■ **What needs to be done**
Each line from the one containing "Sort by the g column header" to the end of the listing below must be retyped exactly, with no line left out and none added.

■ **Records supplied**

____

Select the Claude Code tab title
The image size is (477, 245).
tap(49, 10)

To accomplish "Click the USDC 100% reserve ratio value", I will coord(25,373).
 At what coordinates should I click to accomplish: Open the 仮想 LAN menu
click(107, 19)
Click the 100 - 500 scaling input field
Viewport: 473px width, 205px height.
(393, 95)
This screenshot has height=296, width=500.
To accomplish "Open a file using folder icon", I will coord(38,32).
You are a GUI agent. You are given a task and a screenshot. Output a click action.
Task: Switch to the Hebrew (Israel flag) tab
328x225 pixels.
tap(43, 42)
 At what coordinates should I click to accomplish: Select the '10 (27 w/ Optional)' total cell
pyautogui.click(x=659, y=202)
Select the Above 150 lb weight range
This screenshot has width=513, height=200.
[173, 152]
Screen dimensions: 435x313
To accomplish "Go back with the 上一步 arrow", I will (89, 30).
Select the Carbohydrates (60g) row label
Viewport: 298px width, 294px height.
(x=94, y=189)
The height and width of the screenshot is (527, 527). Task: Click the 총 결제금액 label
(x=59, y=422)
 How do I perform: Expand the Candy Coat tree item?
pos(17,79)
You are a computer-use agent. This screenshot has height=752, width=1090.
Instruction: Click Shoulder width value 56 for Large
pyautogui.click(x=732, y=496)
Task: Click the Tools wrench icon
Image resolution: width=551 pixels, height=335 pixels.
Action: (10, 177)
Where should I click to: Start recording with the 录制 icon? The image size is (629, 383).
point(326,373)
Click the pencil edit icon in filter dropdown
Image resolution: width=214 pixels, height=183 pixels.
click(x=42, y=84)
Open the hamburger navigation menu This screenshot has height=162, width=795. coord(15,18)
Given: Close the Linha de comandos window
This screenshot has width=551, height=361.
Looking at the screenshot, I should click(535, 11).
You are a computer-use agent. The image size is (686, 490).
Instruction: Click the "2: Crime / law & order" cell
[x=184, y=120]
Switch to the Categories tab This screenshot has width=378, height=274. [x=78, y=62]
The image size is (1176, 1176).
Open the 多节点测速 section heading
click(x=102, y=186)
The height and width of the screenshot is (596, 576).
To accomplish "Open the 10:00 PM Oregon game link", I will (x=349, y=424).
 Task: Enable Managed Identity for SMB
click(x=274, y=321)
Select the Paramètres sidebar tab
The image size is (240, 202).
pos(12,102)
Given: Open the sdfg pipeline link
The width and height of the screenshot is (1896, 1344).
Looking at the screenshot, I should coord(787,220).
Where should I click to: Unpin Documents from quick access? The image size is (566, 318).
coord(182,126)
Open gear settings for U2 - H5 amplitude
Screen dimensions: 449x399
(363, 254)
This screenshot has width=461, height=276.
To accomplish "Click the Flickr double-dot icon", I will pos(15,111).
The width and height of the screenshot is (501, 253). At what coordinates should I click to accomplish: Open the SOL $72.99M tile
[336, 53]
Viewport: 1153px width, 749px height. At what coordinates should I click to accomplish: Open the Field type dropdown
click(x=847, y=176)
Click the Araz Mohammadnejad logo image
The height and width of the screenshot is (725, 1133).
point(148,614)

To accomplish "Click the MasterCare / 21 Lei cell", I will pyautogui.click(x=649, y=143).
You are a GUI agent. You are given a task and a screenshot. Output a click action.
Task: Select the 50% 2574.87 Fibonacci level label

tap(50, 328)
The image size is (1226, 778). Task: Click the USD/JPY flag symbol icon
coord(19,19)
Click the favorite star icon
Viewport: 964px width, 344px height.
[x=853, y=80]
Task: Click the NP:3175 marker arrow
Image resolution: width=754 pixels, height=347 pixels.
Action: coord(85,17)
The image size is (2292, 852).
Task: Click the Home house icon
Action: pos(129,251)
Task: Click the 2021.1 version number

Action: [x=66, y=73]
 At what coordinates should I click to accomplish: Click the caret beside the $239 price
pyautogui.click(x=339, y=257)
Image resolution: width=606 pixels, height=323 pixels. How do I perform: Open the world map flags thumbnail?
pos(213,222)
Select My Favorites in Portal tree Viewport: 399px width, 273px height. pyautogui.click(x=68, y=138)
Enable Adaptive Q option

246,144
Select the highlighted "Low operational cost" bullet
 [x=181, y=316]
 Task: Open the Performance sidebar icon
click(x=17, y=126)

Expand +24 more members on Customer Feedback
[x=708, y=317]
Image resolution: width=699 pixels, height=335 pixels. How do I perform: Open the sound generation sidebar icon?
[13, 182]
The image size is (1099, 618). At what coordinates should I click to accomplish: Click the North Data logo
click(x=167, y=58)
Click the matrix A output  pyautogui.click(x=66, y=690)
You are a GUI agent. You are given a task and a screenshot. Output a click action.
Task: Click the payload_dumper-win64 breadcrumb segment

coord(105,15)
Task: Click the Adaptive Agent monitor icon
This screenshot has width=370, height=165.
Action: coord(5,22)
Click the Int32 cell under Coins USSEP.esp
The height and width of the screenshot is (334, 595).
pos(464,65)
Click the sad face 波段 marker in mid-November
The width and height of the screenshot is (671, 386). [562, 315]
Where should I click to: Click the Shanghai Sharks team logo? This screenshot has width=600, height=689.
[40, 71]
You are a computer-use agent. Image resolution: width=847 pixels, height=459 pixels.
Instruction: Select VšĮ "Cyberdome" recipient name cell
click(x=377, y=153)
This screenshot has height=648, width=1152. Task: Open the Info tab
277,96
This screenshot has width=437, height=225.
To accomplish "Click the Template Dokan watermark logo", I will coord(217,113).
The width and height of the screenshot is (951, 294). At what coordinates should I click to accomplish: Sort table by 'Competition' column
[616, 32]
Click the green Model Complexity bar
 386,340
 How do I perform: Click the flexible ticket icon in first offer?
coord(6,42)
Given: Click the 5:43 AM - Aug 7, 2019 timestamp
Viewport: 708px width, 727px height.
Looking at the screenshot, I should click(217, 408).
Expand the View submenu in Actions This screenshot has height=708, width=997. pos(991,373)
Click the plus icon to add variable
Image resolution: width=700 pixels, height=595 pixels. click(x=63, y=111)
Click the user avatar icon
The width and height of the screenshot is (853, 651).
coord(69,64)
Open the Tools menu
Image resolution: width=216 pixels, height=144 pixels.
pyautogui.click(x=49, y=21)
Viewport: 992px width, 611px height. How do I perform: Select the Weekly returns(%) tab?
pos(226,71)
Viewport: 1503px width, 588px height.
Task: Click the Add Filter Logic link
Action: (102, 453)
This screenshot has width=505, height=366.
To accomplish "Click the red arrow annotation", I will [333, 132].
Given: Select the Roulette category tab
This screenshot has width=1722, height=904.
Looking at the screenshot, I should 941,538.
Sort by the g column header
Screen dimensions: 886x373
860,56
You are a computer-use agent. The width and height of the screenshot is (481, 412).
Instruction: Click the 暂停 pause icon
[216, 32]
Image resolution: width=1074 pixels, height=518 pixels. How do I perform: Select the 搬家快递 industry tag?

____

■ **Output below**
Sort by the g column header
Screen dimensions: 886x373
860,56
You are a computer-use agent. The width and height of the screenshot is (481, 412).
Instruction: Click the 暂停 pause icon
[216, 32]
Image resolution: width=1074 pixels, height=518 pixels. How do I perform: Select the 搬家快递 industry tag?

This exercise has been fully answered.